- Exercise aim
What follows is a set of records. Repeat every one of them exactly.

- Records supplied
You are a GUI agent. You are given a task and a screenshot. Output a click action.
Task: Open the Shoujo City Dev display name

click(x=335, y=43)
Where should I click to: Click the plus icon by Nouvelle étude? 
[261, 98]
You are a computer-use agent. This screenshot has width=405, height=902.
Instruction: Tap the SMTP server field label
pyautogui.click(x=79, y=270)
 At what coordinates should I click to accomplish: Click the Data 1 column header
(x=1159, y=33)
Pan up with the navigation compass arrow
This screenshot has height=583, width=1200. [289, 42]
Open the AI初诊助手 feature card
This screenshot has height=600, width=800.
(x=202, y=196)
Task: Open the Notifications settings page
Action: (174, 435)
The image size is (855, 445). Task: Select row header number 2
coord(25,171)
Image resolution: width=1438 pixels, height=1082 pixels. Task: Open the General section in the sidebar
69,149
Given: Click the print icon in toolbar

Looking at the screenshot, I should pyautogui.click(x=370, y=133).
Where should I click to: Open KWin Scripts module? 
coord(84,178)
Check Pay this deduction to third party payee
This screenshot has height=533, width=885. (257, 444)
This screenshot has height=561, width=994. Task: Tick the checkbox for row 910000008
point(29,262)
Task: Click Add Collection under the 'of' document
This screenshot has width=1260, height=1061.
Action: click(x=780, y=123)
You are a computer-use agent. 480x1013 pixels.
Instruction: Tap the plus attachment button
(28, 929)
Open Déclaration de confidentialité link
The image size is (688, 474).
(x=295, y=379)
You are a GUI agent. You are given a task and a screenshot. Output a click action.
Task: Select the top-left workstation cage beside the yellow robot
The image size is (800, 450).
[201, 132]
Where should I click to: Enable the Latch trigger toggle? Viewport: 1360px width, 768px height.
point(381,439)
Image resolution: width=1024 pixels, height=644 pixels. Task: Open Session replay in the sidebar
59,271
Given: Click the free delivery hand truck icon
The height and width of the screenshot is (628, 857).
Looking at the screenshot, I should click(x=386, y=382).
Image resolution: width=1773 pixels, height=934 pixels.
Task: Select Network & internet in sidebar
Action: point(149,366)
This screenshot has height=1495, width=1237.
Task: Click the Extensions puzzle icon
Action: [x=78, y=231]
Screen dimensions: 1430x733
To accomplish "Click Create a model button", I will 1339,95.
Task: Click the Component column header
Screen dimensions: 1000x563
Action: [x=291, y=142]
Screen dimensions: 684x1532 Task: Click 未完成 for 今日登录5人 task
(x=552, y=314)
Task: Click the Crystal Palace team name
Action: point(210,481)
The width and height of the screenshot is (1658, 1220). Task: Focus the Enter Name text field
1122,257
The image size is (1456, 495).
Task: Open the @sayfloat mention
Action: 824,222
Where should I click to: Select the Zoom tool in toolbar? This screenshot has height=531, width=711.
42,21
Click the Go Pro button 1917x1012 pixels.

- The completed task
You are a GUI agent. You are given a task and a screenshot. Output a click action.
Task: Open the Shoujo City Dev display name

click(x=335, y=43)
Where should I click to: Click the plus icon by Nouvelle étude? 
[261, 98]
You are a computer-use agent. This screenshot has width=405, height=902.
Instruction: Tap the SMTP server field label
pyautogui.click(x=79, y=270)
 At what coordinates should I click to accomplish: Click the Data 1 column header
(x=1159, y=33)
Pan up with the navigation compass arrow
This screenshot has height=583, width=1200. [289, 42]
Open the AI初诊助手 feature card
This screenshot has height=600, width=800.
(x=202, y=196)
Task: Open the Notifications settings page
Action: (174, 435)
The image size is (855, 445). Task: Select row header number 2
coord(25,171)
Image resolution: width=1438 pixels, height=1082 pixels. Task: Open the General section in the sidebar
69,149
Given: Click the print icon in toolbar

Looking at the screenshot, I should pyautogui.click(x=370, y=133).
Where should I click to: Open KWin Scripts module? 
coord(84,178)
Check Pay this deduction to third party payee
This screenshot has height=533, width=885. (257, 444)
This screenshot has height=561, width=994. Task: Tick the checkbox for row 910000008
point(29,262)
Task: Click Add Collection under the 'of' document
This screenshot has width=1260, height=1061.
Action: click(x=780, y=123)
You are a computer-use agent. 480x1013 pixels.
Instruction: Tap the plus attachment button
(28, 929)
Open Déclaration de confidentialité link
The image size is (688, 474).
(x=295, y=379)
You are a GUI agent. You are given a task and a screenshot. Output a click action.
Task: Select the top-left workstation cage beside the yellow robot
The image size is (800, 450).
[201, 132]
Where should I click to: Enable the Latch trigger toggle? Viewport: 1360px width, 768px height.
point(381,439)
Image resolution: width=1024 pixels, height=644 pixels. Task: Open Session replay in the sidebar
59,271
Given: Click the free delivery hand truck icon
The height and width of the screenshot is (628, 857).
Looking at the screenshot, I should click(x=386, y=382).
Image resolution: width=1773 pixels, height=934 pixels.
Task: Select Network & internet in sidebar
Action: point(149,366)
This screenshot has height=1495, width=1237.
Task: Click the Extensions puzzle icon
Action: [x=78, y=231]
Screen dimensions: 1430x733
To accomplish "Click Create a model button", I will 1339,95.
Task: Click the Component column header
Screen dimensions: 1000x563
Action: [x=291, y=142]
Screen dimensions: 684x1532 Task: Click 未完成 for 今日登录5人 task
(x=552, y=314)
Task: Click the Crystal Palace team name
Action: point(210,481)
The width and height of the screenshot is (1658, 1220). Task: Focus the Enter Name text field
1122,257
The image size is (1456, 495).
Task: Open the @sayfloat mention
Action: 824,222
Where should I click to: Select the Zoom tool in toolbar? This screenshot has height=531, width=711.
42,21
Click the Go Pro button 1917x1012 pixels.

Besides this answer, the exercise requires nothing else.